• Records for processing:
━━━━━━━━━━━━━━━━
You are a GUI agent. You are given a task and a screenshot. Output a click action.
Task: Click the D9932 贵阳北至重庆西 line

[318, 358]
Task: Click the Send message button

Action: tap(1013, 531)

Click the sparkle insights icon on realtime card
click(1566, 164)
━━━━━━━━━━━━━━━━
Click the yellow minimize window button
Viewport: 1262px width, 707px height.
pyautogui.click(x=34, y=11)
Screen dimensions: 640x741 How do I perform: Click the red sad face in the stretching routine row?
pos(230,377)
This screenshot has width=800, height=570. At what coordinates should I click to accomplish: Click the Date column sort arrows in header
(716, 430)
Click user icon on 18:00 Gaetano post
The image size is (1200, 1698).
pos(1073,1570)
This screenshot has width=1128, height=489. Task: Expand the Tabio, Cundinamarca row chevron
━━━━━━━━━━━━━━━━
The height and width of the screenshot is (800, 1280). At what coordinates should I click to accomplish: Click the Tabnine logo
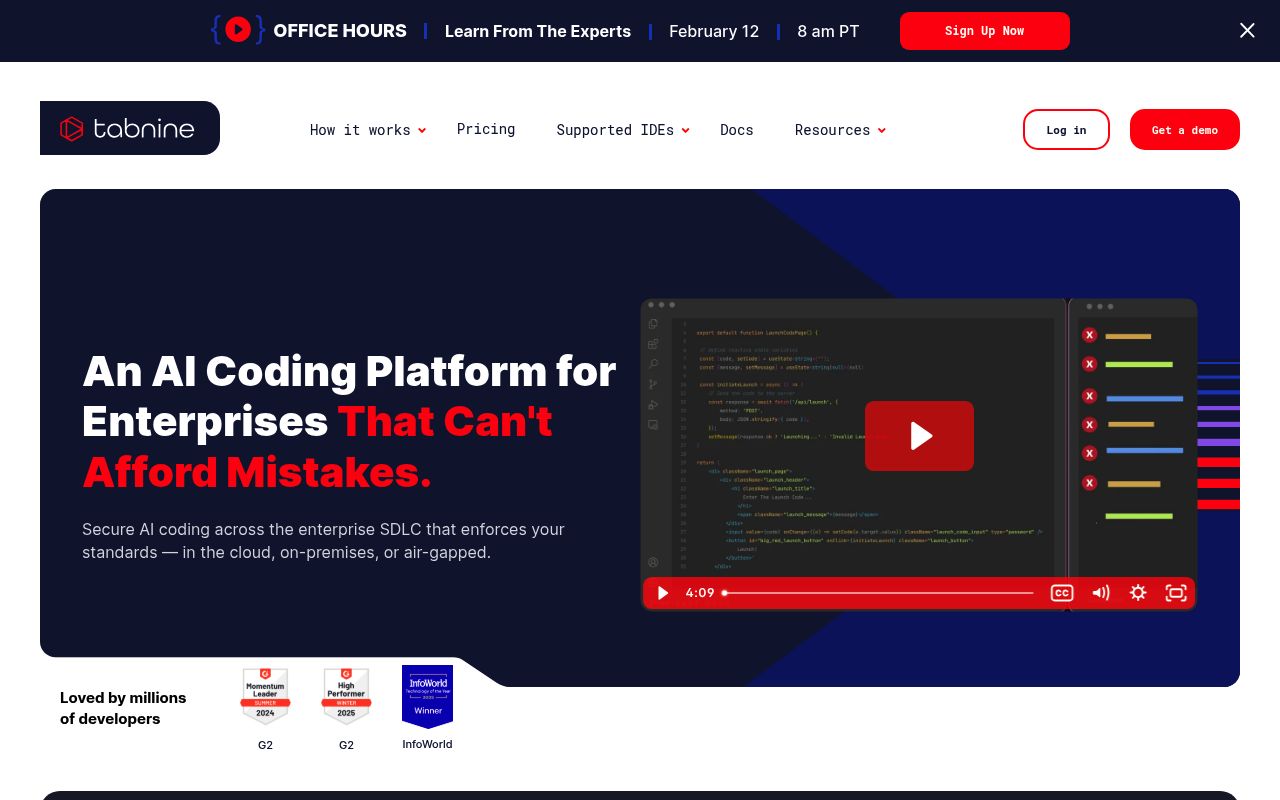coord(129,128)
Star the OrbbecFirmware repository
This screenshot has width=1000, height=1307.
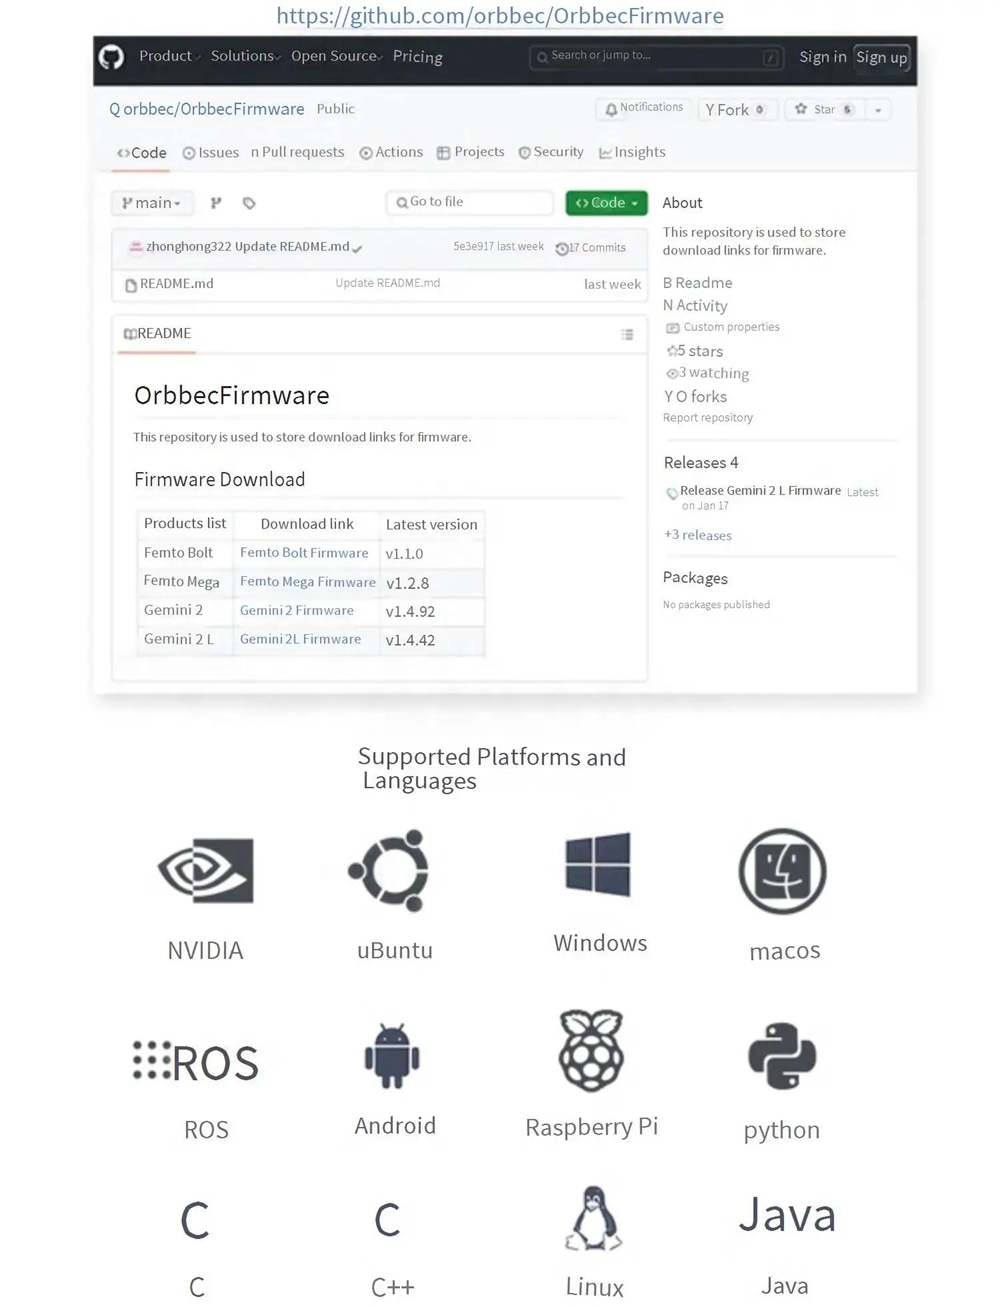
━━━━━━━━━━━━━━━━
Whatever else the listing above holds, retype exactly only the lines from the one containing "Screen dimensions: 640x741" to the one containing "This screenshot has width=1128, height=489.", both ends kept.

• The answer:
Screen dimensions: 640x741 How do I perform: Click the red sad face in the stretching routine row?
pos(230,377)
This screenshot has width=800, height=570. At what coordinates should I click to accomplish: Click the Date column sort arrows in header
(716, 430)
Click user icon on 18:00 Gaetano post
The image size is (1200, 1698).
pos(1073,1570)
This screenshot has width=1128, height=489. Task: Expand the Tabio, Cundinamarca row chevron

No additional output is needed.